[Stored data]
[Start of Attachment]

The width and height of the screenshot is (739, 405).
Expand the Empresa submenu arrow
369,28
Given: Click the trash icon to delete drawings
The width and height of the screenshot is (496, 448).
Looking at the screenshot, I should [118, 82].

[End of Attachment]

• [PROBLEM REQUIREMENTS]:
Exactly the lines from the one containing "Expand the Empresa submenu arrow" through the final line of the records above are needed, copied word for word.

• [RESULT]:
Expand the Empresa submenu arrow
369,28
Given: Click the trash icon to delete drawings
The width and height of the screenshot is (496, 448).
Looking at the screenshot, I should [118, 82].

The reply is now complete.